I dropped my gaze to her pale shoulder, where a stubborn-faced angel stared back. Not plump and cherubic, like most angel designs, nor was he a religious, Jesus-like figure. Nonetheless, the tattooist her teammates selected for her knew his stuff; his artistry shone through. In the ordinary clothes, for instance—jeans and a plain T-shirt hanging loosely from a lean man’s body. And the tiny designs covering the angel’s long rangy arms, tattoos within a tattoo. The strands of the guy’s hair, wind-swept and messy. His eyes, dark, hooded, and staring straight at you. The serious line of his smile.

The angel’s wings were even more modest. Two sweeping misshapen curves, with the inked infill grey and uneven. Crude, to be honest, compared to the delicacy of the rest, unless you knew what they represented. My eyes pricked with tears—they’d learned how to do that a lot over the last few weeks.

“It’s you, Nico,” Éti said. “My guardian angel, with oyster-shell wings.”

Choked, I struggled to get the words out. “I’m no angel.”

“Yes, you are. You rescued me from the sea, from my misery, from a sad secret hidden behind cardboard Étienne. And I will have you with me everywhere now, even when I am pretending to be Étienne in Paris, and you at home waiting for me.”

She shifted, smoothing her fingers over the angel’s face. My face. “Not long after we met, you said your tattoos were a timeline of your life. Do you remember? And I said I didn’t have any because I hadn’t found anything important enough imprint on my body forever. But now I do. Because Éti’s timeline started when I met you.”

We got around to eating the oysters, but a lot of kissing happened first. If we hadn’t been on the beach, the kissing would have led to more because my woman dressed in her cutesy flowery blouse was sexy as hell. These days, my sex drive had nothing to do with grief and everything to do with her.

Afterwards, as always, Éti piled the empty shells on the blanket, to wash clean, then take back to Paris. With the last one, she rubbed her thumb back and forth along the smooth mother-of-pearl lining the empty insides, then tipped the shell this way and that, catching the iridescence in the sun’s dying rays. “So velvety,” she observed. “You’d never guess the inside of the shell was as magical as this from the outside, would you? Or that something as ugly could ever hold an object as beautiful as a pearl.”

“No,” I agreed.

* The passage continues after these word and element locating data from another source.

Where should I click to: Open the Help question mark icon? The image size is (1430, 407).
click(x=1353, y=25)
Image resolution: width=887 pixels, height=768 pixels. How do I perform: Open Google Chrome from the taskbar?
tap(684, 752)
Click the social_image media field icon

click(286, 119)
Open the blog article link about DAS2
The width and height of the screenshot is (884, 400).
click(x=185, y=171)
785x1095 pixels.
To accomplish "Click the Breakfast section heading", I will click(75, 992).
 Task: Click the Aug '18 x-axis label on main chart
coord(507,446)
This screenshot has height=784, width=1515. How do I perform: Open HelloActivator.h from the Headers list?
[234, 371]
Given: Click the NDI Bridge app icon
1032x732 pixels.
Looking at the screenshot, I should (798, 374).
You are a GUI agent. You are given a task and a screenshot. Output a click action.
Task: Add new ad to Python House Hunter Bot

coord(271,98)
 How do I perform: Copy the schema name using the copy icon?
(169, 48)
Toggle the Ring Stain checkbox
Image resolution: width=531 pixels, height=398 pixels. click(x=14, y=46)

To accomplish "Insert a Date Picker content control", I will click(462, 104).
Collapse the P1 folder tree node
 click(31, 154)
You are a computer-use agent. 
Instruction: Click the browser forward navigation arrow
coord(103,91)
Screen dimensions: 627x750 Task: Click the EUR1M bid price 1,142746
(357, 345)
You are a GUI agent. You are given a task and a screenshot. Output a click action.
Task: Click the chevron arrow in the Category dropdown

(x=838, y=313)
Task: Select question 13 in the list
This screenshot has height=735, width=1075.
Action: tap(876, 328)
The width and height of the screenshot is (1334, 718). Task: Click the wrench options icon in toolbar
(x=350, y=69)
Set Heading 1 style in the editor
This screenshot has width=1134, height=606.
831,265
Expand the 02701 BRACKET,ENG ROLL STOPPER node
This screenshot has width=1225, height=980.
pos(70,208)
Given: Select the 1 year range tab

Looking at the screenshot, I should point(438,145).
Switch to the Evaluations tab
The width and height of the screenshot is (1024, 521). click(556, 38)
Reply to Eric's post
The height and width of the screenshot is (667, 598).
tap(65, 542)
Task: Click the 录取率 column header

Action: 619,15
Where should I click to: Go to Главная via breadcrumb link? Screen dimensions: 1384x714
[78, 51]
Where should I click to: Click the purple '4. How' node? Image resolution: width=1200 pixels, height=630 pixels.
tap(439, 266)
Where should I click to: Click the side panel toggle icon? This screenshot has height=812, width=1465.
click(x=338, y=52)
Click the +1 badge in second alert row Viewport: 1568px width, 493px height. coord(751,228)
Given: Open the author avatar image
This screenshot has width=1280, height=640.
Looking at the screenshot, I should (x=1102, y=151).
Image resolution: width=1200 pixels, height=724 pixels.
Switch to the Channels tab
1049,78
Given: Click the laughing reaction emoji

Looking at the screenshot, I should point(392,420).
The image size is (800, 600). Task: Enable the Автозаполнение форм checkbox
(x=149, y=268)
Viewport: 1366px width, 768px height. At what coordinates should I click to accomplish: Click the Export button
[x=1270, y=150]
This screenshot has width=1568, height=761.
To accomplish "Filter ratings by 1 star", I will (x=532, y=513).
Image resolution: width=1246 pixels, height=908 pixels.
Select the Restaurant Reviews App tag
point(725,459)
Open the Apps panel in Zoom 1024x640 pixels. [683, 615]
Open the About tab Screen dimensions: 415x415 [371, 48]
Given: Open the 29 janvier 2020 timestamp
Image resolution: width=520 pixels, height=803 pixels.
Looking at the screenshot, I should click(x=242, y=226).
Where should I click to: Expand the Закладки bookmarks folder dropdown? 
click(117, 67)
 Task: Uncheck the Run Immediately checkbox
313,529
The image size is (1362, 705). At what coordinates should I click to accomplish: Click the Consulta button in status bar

Oysters were truly one of the ocean’s remarkable gifts. Like Éti herself, my mermaid treasure. “Do you know how natural pearls are made?”

Taking the shell from her, I studied it. “They are part of an oyster’s defence mechanism. Mussels can make them too. A tiny grain of sand or a food particle squeezes into the shell, and the oyster can’t repel it. So, it responds by coating the invader in layers and layers of this shiny hard stuff, the nacre, trapping it there. Binding it tight so it can’t do any damage. All oystershave the ability, although most pearls made into jewellery are cultured. Finding them in nature is exceedingly rare.”

Taking the shell from my hand, she pressed it to her lips, because she was ridiculous like that, then returned it to the pile. Cuddling back into me, she rested her head on my shoulder. “Have you ever found any pearls, Nico?”

In a few minutes, the dying sun would dip beyond the horizon. The low clouds had a lit-cigarette edge to them now, the burning embers of another hot day. The same sunset the world over, the same that Éti, in her different life, saw in Paris. I’d try to remember that when she was away, and I was here. Burying my nose in her curls, I breathed her in.

“Just one, my sweetheart.”

Predictably, for the rest of the evening, she analysed the tattoo to death. Then, in her own inimitable style, Éti dropped her next bombshell. A much bigger one. Early in the morning, while I was trying to embrace sleep a little longer.